Let’s think about quiet mornings with soft
breakfast conversations. Let’s talk about humming in the balcony while watching
the dust dancing in the dusky sunlight. How about finishing work on time every
single day and coming home to a dog who never stops wagging his tail? Or maybe
a lazy stroll at the grocery, finding thrills and mysteries at the vegetable
and milk lane? And how about waking up in the middle of night and re-reading
old novels while drinking milk?
There so much stories to tell these days
about me finally slowing down my pace. I never actually noticed things were
changing, but one day I realized I wasn’t rushing anymore. I laughed more and
talked less. I was finally living life as it should.
A couple of days ago, KG and I were about
to go to bed and I was at that point of losing consciousness when I turned
around and startled her with a seemingly nonsensical question. I asked,
“What did we do to deserve being happy?” She didn’t say anything. She just
smiled and hugged me and said goodnight. What she didn’t probably realize was I
got all the answers I needed right there.

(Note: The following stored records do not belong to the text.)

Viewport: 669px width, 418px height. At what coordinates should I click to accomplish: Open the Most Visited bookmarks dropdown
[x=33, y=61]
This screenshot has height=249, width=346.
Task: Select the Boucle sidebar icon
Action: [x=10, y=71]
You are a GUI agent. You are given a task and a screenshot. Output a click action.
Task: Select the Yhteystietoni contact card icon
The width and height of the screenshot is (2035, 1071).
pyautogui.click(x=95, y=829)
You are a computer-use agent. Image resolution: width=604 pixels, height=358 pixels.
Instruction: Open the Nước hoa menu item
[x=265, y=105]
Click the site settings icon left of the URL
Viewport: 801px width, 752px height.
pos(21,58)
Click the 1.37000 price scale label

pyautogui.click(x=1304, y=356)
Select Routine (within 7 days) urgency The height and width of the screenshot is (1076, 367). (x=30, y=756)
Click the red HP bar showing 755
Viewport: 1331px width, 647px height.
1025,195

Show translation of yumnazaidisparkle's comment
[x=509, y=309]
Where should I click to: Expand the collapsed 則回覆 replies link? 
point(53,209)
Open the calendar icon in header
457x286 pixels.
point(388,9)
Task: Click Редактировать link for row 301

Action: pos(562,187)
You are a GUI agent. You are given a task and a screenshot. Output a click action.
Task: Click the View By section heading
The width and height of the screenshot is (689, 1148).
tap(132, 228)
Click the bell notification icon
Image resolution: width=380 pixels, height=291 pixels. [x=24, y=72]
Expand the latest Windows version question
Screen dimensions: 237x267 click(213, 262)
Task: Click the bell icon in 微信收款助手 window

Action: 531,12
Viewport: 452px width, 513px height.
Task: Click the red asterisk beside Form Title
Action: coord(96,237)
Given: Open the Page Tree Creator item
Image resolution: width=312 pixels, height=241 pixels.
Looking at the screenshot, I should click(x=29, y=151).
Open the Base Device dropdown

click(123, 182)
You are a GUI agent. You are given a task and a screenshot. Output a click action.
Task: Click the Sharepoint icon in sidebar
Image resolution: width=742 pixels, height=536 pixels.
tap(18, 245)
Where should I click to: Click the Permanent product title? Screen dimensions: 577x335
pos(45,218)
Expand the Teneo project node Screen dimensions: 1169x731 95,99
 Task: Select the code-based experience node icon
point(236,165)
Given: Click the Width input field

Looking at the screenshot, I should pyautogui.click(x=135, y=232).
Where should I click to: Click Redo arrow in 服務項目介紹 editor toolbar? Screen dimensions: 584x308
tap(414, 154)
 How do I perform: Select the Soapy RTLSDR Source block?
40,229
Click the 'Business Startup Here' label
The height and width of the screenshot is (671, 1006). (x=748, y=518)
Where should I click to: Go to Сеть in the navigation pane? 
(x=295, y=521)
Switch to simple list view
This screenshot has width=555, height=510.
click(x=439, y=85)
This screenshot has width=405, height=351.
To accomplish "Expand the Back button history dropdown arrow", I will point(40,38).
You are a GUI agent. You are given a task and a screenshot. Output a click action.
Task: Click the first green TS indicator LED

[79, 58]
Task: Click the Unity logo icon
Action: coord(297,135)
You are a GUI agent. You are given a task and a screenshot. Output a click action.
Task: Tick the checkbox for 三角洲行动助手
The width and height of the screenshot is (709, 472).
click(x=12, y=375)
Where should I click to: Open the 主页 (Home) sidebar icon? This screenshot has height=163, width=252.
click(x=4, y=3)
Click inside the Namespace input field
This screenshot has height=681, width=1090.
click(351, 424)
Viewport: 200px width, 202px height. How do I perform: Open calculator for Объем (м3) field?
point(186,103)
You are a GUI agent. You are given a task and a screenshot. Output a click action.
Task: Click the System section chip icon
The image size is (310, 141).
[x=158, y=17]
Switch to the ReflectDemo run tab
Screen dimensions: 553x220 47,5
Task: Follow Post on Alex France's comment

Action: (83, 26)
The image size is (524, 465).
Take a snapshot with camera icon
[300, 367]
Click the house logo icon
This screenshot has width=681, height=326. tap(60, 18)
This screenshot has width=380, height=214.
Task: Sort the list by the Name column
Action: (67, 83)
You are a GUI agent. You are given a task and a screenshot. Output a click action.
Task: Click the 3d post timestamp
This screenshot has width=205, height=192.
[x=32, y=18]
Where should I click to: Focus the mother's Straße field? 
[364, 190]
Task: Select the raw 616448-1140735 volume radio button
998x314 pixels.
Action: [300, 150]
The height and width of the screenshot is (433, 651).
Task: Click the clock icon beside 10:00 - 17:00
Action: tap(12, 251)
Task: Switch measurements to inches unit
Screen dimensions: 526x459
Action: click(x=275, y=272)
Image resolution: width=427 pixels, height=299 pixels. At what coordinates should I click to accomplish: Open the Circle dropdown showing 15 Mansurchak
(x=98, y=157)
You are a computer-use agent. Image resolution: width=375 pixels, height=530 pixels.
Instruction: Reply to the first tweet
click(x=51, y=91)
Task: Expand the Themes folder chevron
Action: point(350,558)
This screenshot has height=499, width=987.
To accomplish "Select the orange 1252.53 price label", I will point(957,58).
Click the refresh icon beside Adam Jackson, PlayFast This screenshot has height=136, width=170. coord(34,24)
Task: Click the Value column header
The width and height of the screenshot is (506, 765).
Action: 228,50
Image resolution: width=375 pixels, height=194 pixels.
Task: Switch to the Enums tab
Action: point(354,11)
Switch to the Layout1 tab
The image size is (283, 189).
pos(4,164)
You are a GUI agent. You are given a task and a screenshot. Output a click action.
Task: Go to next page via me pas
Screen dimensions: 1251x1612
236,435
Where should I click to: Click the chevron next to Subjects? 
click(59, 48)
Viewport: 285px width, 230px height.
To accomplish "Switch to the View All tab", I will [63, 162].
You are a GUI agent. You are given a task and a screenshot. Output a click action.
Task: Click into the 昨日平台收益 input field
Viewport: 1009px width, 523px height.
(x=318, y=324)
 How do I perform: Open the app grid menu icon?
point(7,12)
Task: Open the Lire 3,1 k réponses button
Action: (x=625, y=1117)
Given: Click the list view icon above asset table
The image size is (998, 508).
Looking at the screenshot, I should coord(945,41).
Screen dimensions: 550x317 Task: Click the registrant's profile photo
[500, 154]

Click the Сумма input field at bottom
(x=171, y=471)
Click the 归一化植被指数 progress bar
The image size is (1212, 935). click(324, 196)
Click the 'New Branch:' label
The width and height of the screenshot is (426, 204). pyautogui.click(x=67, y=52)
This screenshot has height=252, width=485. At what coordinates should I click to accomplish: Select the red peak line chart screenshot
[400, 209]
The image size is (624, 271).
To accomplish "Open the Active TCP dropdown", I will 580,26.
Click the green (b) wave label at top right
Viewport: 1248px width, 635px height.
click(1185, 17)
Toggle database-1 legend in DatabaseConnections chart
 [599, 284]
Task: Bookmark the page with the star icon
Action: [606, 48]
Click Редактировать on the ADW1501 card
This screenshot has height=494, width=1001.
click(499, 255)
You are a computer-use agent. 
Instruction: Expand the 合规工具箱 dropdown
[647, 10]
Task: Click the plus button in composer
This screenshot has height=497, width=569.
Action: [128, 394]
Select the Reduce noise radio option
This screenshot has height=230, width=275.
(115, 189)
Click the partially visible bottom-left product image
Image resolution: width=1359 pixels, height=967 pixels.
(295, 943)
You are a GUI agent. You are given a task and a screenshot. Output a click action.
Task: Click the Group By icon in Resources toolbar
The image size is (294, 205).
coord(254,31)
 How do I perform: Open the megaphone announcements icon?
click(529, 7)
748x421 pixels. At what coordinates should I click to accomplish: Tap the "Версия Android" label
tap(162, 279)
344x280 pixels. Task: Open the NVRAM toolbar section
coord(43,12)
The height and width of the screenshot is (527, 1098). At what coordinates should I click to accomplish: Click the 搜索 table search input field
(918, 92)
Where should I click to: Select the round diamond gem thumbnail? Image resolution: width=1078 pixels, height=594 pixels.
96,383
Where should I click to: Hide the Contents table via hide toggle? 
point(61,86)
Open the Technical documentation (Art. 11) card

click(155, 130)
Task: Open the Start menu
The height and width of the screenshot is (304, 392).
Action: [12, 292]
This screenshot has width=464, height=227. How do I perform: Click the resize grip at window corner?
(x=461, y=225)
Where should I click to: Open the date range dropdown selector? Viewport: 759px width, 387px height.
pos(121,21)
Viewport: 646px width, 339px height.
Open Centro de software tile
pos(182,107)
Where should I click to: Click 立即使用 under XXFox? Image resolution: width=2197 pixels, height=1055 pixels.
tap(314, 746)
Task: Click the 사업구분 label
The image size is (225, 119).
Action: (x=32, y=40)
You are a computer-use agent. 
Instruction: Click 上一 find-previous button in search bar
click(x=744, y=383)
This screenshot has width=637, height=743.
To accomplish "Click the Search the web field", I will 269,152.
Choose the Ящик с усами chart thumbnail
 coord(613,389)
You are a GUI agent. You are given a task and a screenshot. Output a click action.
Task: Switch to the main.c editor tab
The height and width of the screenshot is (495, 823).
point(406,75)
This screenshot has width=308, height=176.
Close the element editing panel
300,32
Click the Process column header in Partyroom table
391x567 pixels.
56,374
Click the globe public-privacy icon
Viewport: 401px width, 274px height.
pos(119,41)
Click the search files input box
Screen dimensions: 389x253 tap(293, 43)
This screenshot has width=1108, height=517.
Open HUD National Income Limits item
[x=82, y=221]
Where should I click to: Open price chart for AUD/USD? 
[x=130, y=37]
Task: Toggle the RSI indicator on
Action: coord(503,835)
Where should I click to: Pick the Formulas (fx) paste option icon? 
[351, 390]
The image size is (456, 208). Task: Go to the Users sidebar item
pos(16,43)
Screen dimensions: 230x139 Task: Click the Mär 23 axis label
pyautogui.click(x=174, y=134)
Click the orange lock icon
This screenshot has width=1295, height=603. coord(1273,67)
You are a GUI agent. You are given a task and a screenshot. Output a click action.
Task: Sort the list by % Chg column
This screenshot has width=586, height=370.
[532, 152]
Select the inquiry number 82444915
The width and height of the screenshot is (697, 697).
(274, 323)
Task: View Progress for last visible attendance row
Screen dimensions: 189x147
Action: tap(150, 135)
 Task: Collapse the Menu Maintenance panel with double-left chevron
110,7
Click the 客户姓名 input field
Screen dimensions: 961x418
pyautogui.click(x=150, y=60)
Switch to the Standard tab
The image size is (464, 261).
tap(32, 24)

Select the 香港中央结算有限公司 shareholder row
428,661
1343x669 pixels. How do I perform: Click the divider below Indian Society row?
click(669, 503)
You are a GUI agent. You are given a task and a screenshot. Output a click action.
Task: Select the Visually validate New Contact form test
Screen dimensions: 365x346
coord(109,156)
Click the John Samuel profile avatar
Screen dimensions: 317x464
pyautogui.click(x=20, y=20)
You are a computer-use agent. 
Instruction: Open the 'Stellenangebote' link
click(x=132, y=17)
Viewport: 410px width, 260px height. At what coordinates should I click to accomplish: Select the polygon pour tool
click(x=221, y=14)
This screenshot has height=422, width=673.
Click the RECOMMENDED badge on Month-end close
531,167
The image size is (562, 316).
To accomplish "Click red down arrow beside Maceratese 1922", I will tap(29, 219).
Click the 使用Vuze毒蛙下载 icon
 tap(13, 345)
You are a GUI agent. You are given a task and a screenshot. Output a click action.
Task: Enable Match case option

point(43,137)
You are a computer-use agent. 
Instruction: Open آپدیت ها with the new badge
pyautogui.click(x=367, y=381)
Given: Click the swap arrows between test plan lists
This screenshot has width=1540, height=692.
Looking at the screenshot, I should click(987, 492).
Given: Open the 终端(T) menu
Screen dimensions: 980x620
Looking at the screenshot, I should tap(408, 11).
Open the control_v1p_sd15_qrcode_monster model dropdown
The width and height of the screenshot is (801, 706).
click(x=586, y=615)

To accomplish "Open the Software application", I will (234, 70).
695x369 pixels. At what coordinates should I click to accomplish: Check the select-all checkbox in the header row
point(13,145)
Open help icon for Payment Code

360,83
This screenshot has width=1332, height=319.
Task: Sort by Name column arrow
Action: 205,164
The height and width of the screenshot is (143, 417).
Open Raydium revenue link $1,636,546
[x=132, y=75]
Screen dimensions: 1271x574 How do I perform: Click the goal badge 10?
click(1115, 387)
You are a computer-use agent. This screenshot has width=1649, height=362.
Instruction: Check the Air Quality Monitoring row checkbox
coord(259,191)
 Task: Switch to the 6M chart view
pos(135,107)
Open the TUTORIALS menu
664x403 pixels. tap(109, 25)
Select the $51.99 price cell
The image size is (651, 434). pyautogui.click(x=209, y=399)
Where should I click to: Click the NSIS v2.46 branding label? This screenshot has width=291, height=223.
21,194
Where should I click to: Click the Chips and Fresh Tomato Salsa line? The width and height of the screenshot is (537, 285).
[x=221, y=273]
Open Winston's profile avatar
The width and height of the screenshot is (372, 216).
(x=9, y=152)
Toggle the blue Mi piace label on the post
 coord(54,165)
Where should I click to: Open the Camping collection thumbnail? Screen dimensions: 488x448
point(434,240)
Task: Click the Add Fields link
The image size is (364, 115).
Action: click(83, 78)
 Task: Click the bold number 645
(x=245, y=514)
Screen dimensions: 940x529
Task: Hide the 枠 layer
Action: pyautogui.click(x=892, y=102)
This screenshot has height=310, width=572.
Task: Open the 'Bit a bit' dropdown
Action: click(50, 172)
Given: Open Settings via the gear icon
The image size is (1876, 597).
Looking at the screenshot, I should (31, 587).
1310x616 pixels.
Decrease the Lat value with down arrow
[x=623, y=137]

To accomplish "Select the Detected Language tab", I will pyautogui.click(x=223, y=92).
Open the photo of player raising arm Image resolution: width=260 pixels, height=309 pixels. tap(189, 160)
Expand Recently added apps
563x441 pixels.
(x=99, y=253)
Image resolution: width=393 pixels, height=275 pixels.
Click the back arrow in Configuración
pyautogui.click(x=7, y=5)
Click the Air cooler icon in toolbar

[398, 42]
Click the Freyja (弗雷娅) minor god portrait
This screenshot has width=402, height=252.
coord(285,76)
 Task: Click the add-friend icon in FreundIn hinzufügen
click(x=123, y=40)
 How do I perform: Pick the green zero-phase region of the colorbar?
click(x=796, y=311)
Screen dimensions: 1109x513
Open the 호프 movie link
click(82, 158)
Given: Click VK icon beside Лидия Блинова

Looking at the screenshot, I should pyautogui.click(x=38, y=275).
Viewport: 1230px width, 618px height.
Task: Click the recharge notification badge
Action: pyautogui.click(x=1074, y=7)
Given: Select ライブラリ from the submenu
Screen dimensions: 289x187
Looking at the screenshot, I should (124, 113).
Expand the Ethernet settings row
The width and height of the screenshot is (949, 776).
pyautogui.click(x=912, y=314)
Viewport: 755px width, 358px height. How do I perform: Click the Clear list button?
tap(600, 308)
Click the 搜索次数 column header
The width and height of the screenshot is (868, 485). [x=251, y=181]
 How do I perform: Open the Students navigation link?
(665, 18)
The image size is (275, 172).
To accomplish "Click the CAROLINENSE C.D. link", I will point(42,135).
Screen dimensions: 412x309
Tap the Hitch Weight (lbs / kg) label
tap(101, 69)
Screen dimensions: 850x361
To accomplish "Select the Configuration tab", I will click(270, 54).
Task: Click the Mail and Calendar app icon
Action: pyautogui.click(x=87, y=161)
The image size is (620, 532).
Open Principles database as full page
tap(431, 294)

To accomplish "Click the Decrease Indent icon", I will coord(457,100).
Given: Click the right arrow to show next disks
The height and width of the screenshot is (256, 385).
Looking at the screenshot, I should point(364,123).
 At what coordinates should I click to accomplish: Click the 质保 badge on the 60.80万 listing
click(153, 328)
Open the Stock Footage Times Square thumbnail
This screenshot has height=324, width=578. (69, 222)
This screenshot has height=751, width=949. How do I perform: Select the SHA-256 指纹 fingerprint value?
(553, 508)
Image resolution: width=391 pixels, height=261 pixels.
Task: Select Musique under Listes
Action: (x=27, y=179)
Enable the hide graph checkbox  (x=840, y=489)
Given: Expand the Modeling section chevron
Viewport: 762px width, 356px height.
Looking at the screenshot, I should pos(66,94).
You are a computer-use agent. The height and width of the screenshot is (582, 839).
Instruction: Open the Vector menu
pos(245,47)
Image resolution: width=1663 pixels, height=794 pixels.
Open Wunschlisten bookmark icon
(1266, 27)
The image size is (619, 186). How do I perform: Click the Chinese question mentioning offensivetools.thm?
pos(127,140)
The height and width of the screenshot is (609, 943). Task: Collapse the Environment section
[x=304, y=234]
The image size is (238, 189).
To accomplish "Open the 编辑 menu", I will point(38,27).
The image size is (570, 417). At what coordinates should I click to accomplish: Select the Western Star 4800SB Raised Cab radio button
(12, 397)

These days, I sigh more not because I feel
tired but because I enjoy breathing so much. I wake up in the morning trying to
take in the smell of the air and thinking, “What a nice day this will be.” When
I walk my dog, I talk to him too, not because I want to teach him new tricks,
but because I want him to know the sound of my voice when I’m not reprimanding
him. Sometimes I still talk to myself, not unlike the past – but this time, I
just talk and not argue with my inner Jing.
I meant this entry to be short and sweet.
I just had a sudden urge to write after blog-hopping tonight. But I am
just so full of good stories to tell. I feel so much happiness I’m just about
ready to burst. For a change, this blog is being written in smiles.